The Sudden Kabbadi
NI MADE Sridevi was devastated. This pencak silat athlete did not make it through the selection process. However, a blessing in disguise was coming her way. She was offered a position in the kabbadi team. “I just tried it, even though I didn’t know what it was like,” she said.
Pencak silat athletes were the shortcuts. “The assumption is that what is needed is flexibility and toughness,” said Ngurah Ardhana, Indonesia’s team manager. In fact, when he was asked to form a team last March, the Dean of the Health & Sport Faculty was equally confused about the sport.
Along with team trainer Ida Bagus Putra, he searched persistently for articles about kabaddi, primarily on the Internet. Training often involved viewing films of kabaddi competitions. Ida Bagus Putra, a former athlete, was forced to rack his brains to find athletes suited to competing on sand. His choice was pencak silat athletes.
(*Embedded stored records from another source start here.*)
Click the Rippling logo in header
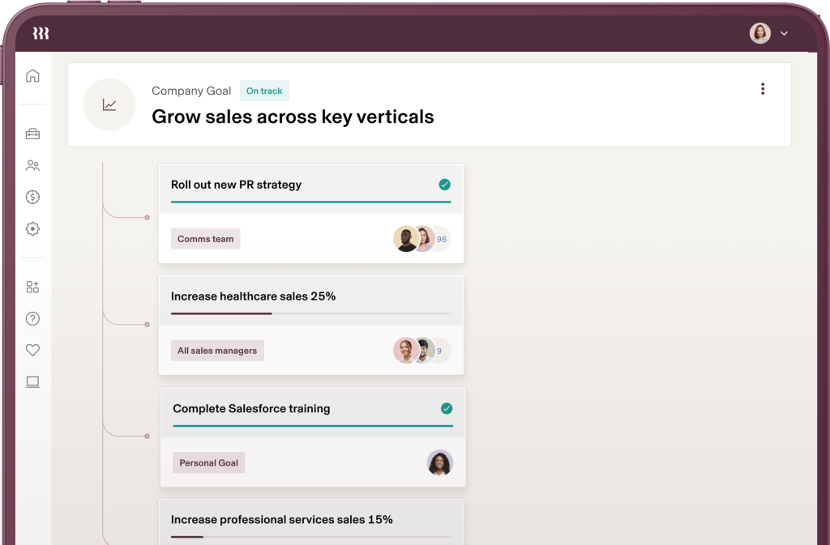This screenshot has width=830, height=545. coord(41,33)

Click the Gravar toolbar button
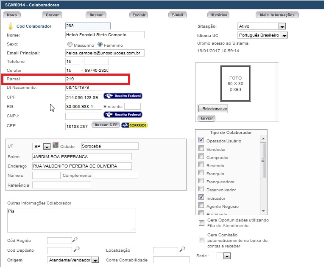click(x=52, y=15)
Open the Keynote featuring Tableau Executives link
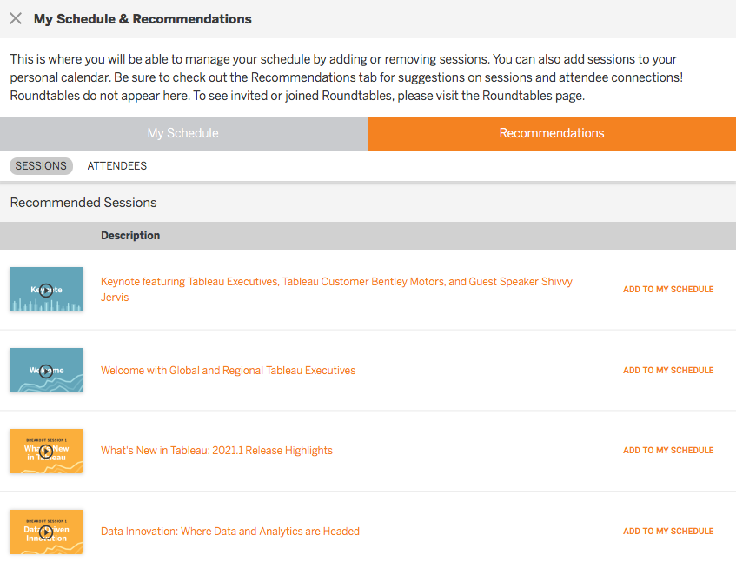The image size is (736, 569). click(336, 282)
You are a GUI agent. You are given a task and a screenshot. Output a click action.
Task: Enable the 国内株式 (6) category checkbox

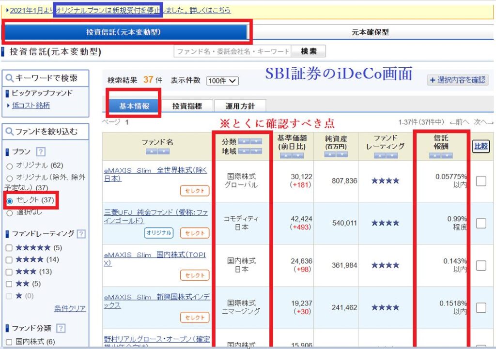pos(9,342)
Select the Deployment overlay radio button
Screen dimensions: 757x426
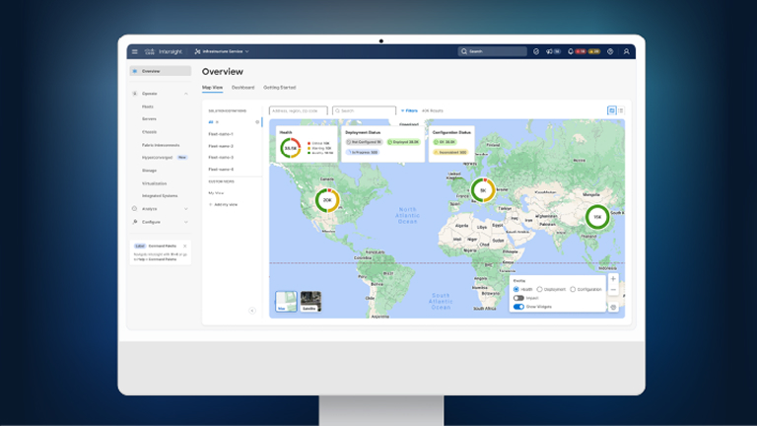click(539, 289)
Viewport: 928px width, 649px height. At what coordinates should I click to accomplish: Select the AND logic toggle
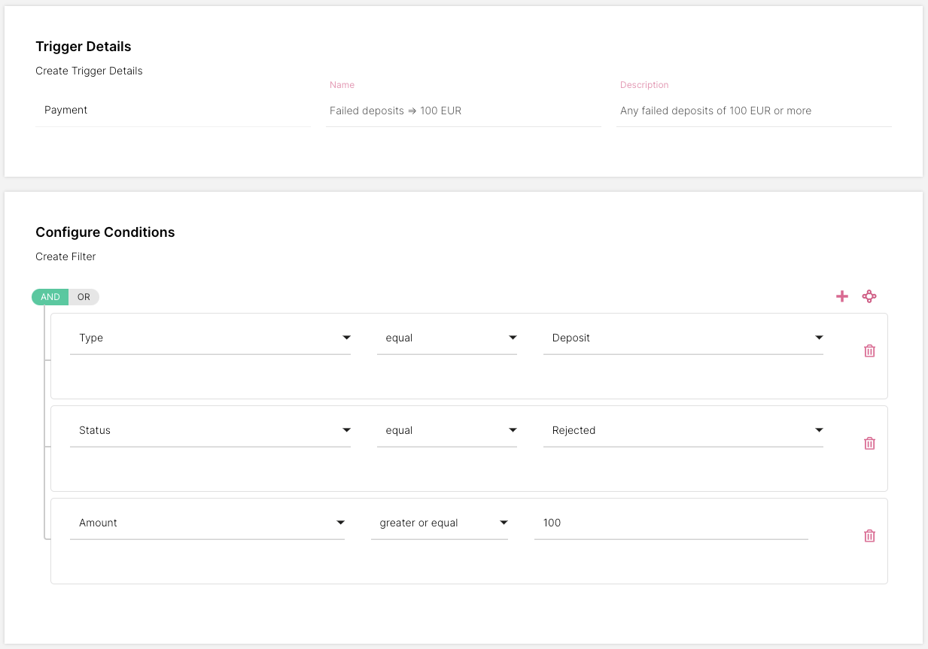pyautogui.click(x=50, y=297)
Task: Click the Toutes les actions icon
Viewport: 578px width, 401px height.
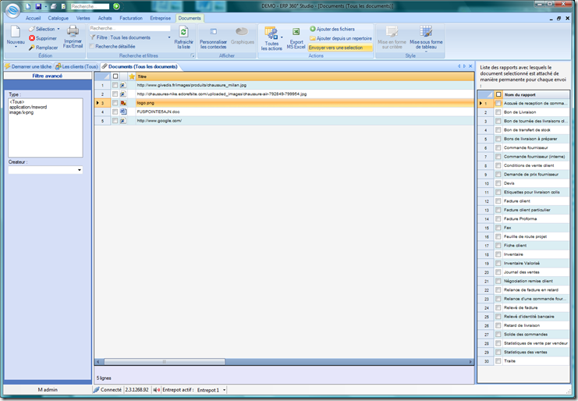Action: [x=271, y=34]
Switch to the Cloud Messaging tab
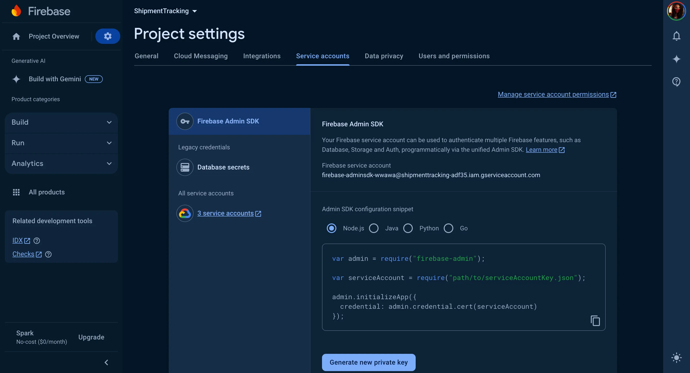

Last April he flew to India to learn the theory behind this sport. After trials, they were able to attend the world kabaddi competition. The Indian government also sent a trainer. Twelve athletes were selected, six women and six men, in accordance with the regulation of the competition. And after super-fast training, the result, according to Ida Bagus, was pretty good. For their efforts, the women’s team won a bronze medal.